(Source records)
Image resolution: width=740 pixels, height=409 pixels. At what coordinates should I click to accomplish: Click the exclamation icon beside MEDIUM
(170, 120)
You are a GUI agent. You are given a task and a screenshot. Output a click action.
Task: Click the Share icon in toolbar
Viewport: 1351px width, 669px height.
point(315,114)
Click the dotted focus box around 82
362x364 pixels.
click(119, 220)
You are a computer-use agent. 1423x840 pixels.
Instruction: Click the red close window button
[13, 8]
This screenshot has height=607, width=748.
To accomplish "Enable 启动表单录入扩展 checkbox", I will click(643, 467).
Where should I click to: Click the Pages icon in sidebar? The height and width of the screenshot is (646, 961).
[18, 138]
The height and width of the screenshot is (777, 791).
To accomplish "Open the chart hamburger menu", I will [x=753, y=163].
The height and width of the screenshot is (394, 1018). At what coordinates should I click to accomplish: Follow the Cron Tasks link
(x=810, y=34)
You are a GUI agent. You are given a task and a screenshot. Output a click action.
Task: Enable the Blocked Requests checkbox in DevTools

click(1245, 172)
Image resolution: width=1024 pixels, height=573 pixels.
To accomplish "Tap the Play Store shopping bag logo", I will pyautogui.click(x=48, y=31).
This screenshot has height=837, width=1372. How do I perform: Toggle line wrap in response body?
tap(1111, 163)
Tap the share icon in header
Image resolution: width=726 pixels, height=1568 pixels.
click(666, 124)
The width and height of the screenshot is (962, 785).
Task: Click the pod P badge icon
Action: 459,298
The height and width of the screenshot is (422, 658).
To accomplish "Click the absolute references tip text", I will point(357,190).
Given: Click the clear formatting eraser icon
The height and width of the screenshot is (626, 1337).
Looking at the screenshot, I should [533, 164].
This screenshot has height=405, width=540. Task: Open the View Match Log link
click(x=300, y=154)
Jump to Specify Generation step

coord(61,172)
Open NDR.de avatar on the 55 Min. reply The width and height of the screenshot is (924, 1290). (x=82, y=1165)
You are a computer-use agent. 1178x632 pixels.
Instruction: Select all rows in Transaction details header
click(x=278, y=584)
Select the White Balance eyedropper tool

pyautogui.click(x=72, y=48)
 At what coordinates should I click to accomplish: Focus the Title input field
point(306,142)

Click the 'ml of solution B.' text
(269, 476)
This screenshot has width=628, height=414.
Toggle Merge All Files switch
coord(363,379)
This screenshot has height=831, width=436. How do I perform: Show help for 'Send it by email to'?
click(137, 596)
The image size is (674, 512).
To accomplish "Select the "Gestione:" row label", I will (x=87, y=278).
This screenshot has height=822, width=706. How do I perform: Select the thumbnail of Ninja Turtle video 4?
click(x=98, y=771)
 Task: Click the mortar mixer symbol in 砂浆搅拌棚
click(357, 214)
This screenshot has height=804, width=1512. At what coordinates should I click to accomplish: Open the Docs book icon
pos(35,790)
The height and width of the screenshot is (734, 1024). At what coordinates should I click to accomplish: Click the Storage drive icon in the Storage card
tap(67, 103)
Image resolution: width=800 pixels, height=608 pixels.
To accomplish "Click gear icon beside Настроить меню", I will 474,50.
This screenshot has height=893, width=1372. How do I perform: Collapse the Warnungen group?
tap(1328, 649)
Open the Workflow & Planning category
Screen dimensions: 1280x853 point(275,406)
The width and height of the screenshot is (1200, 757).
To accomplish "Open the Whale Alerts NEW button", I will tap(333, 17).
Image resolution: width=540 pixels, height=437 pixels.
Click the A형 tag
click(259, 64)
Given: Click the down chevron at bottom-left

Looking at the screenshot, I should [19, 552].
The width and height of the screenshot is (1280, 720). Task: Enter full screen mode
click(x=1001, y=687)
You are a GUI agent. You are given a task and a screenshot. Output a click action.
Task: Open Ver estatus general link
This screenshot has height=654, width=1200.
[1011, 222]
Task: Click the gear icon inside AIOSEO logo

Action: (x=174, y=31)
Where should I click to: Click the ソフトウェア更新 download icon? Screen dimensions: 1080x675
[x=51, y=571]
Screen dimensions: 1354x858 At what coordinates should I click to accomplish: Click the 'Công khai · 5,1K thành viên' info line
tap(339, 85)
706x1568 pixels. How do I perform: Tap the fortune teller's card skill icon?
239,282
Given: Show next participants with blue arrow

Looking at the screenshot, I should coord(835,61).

__Required work__
Copy every entry above word for word.

__Answer box__
Image resolution: width=740 pixels, height=409 pixels. At what coordinates should I click to accomplish: Click the exclamation icon beside MEDIUM
(170, 120)
You are a GUI agent. You are given a task and a screenshot. Output a click action.
Task: Click the Share icon in toolbar
Viewport: 1351px width, 669px height.
point(315,114)
Click the dotted focus box around 82
362x364 pixels.
click(119, 220)
You are a computer-use agent. 1423x840 pixels.
Instruction: Click the red close window button
[13, 8]
This screenshot has height=607, width=748.
To accomplish "Enable 启动表单录入扩展 checkbox", I will click(643, 467).
Where should I click to: Click the Pages icon in sidebar? The height and width of the screenshot is (646, 961).
[18, 138]
The height and width of the screenshot is (777, 791).
To accomplish "Open the chart hamburger menu", I will [x=753, y=163].
The height and width of the screenshot is (394, 1018). At what coordinates should I click to accomplish: Follow the Cron Tasks link
(x=810, y=34)
You are a GUI agent. You are given a task and a screenshot. Output a click action.
Task: Enable the Blocked Requests checkbox in DevTools

click(1245, 172)
Image resolution: width=1024 pixels, height=573 pixels.
To accomplish "Tap the Play Store shopping bag logo", I will pyautogui.click(x=48, y=31).
This screenshot has height=837, width=1372. How do I perform: Toggle line wrap in response body?
tap(1111, 163)
Tap the share icon in header
Image resolution: width=726 pixels, height=1568 pixels.
click(666, 124)
The width and height of the screenshot is (962, 785).
Task: Click the pod P badge icon
Action: 459,298
The height and width of the screenshot is (422, 658).
To accomplish "Click the absolute references tip text", I will point(357,190).
Given: Click the clear formatting eraser icon
The height and width of the screenshot is (626, 1337).
Looking at the screenshot, I should [533, 164].
This screenshot has height=405, width=540. Task: Open the View Match Log link
click(x=300, y=154)
Jump to Specify Generation step

coord(61,172)
Open NDR.de avatar on the 55 Min. reply The width and height of the screenshot is (924, 1290). (x=82, y=1165)
You are a computer-use agent. 1178x632 pixels.
Instruction: Select all rows in Transaction details header
click(x=278, y=584)
Select the White Balance eyedropper tool

pyautogui.click(x=72, y=48)
 At what coordinates should I click to accomplish: Focus the Title input field
point(306,142)

Click the 'ml of solution B.' text
(269, 476)
This screenshot has width=628, height=414.
Toggle Merge All Files switch
coord(363,379)
This screenshot has height=831, width=436. How do I perform: Show help for 'Send it by email to'?
click(137, 596)
The image size is (674, 512).
To accomplish "Select the "Gestione:" row label", I will (x=87, y=278).
This screenshot has height=822, width=706. How do I perform: Select the thumbnail of Ninja Turtle video 4?
click(x=98, y=771)
 Task: Click the mortar mixer symbol in 砂浆搅拌棚
click(357, 214)
This screenshot has height=804, width=1512. At what coordinates should I click to accomplish: Open the Docs book icon
pos(35,790)
The height and width of the screenshot is (734, 1024). At what coordinates should I click to accomplish: Click the Storage drive icon in the Storage card
tap(67, 103)
Image resolution: width=800 pixels, height=608 pixels.
To accomplish "Click gear icon beside Настроить меню", I will 474,50.
This screenshot has height=893, width=1372. How do I perform: Collapse the Warnungen group?
tap(1328, 649)
Open the Workflow & Planning category
Screen dimensions: 1280x853 point(275,406)
The width and height of the screenshot is (1200, 757).
To accomplish "Open the Whale Alerts NEW button", I will tap(333, 17).
Image resolution: width=540 pixels, height=437 pixels.
Click the A형 tag
click(259, 64)
Given: Click the down chevron at bottom-left

Looking at the screenshot, I should [19, 552].
The width and height of the screenshot is (1280, 720). Task: Enter full screen mode
click(x=1001, y=687)
You are a GUI agent. You are given a task and a screenshot. Output a click action.
Task: Open Ver estatus general link
This screenshot has height=654, width=1200.
[1011, 222]
Task: Click the gear icon inside AIOSEO logo

Action: (x=174, y=31)
Where should I click to: Click the ソフトウェア更新 download icon? Screen dimensions: 1080x675
[x=51, y=571]
Screen dimensions: 1354x858 At what coordinates should I click to accomplish: Click the 'Công khai · 5,1K thành viên' info line
tap(339, 85)
706x1568 pixels. How do I perform: Tap the fortune teller's card skill icon?
239,282
Given: Show next participants with blue arrow

Looking at the screenshot, I should coord(835,61).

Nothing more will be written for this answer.